The heads of Germany’s coalition government clinched a new agreement on the country’s fiscal budget for 2025, on Friday (16 August), reaching a compromise solution to the remaining sticking points that had emerged last month.
The initial draft budget of €481 billion was adopted in early July with the conditionality of commissioning a legal assessment of the compatibility of three specific measures with the German constitution.
The provisions at stake – which aimed to reduce an outstanding €17 billion budget gap – included the government’s plan to issue loans, instead of grants, to railway operator Deutsche Bahn and motorway operator Autobahn, as well as to tap into unused funds from the government’s development bank KfW.
Of the three measures assessed, the government now agreed to turn its funding to Deutsche Bahn into €3 billion loans. In addition, it will inject €4.5 billion of additional equity into the company, government spokesperson Steffen Hebestreit said in a statement on Friday.
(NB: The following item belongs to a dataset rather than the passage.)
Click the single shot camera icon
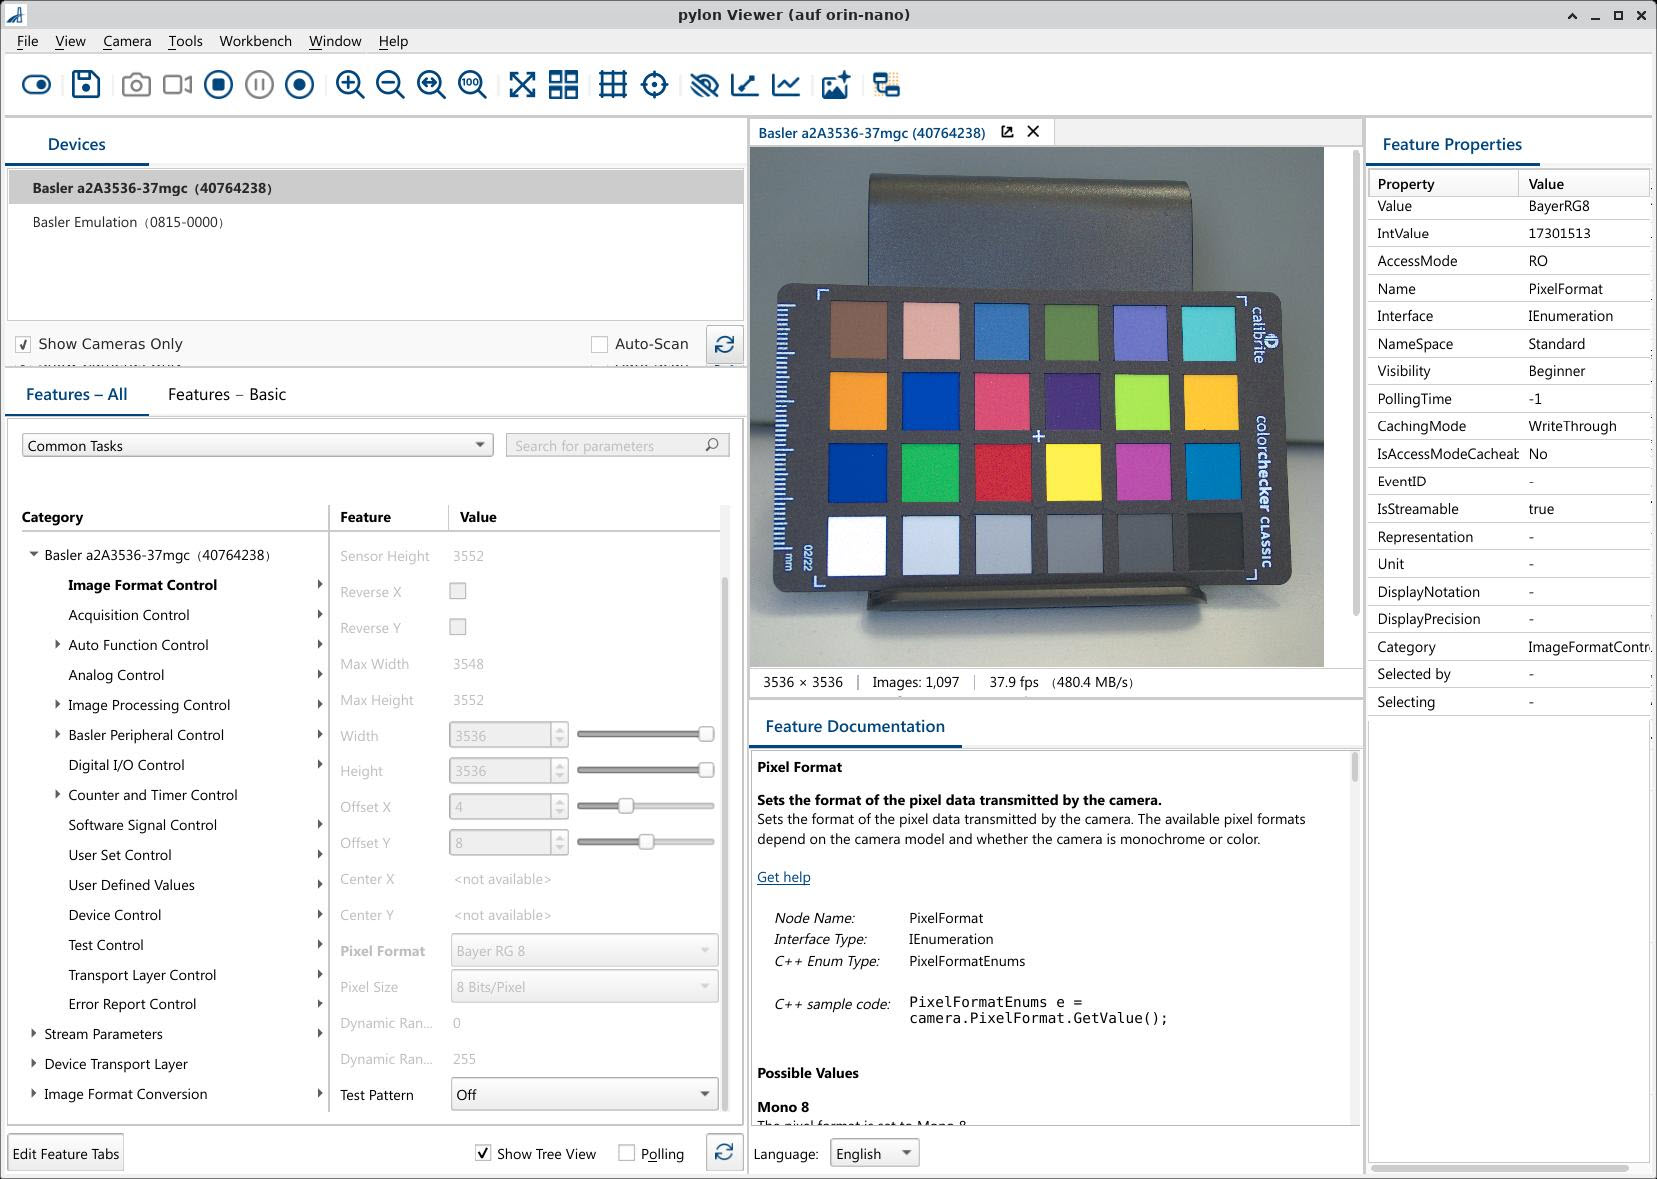The width and height of the screenshot is (1657, 1179). pos(136,85)
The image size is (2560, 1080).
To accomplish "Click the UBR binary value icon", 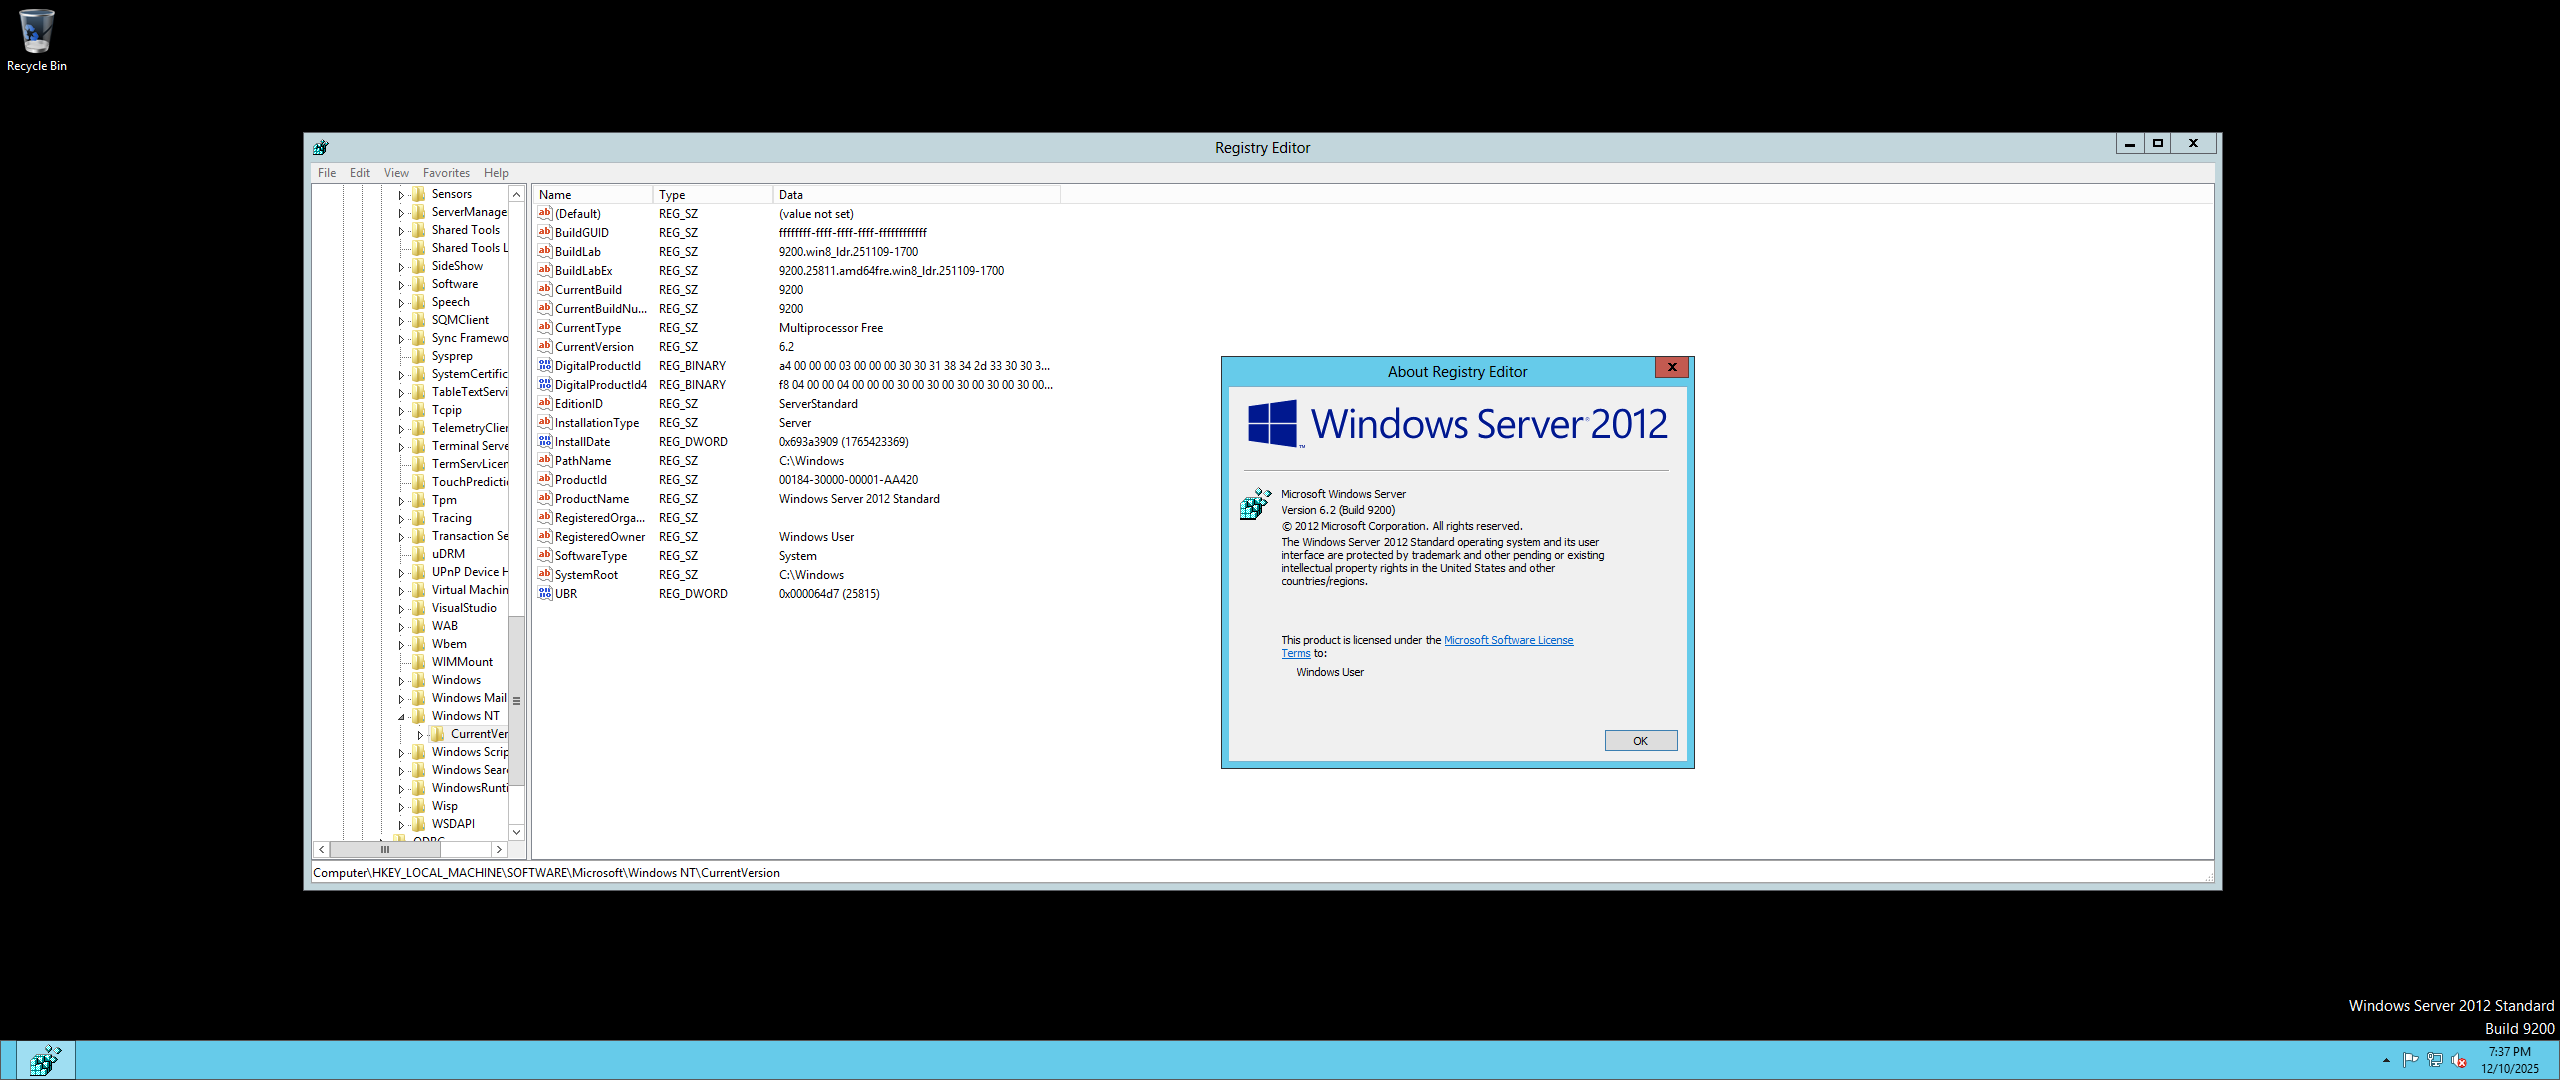I will (x=545, y=593).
The spokesperson said both moves, considered “financial transactions,” will not count towards the country’s constitutional “debt brake,” which limits structural deficits to 0.35% of the German GDP annually.
“The provisions of the debt brake in the German Constitution will continue to be complied with and there will be no circumvention,” said Hebestreit.
The other two measures – which were assessed by law Professor Johannes Hellermann and, separately, by the scientific advisory board for the Finance Ministry – will not be implemented as they would have raised the risk of legal recourse to be taken.
Instead, the remaining gap of €12 billion will be counted as part of the “global budget reduction” – a commitment, by the government, to spend less than what is officially included in the budget.
“Many years of budgetary experience show that not all projects can be realised in the course of a financial year,” said Hebestreit. Thus, it was a “common instrument in budget planning,” to leave such a gap – despite usually being at a lower level.
The draft budget will now be sent to the German parliament for debate, with the aim to reach official adoption by November.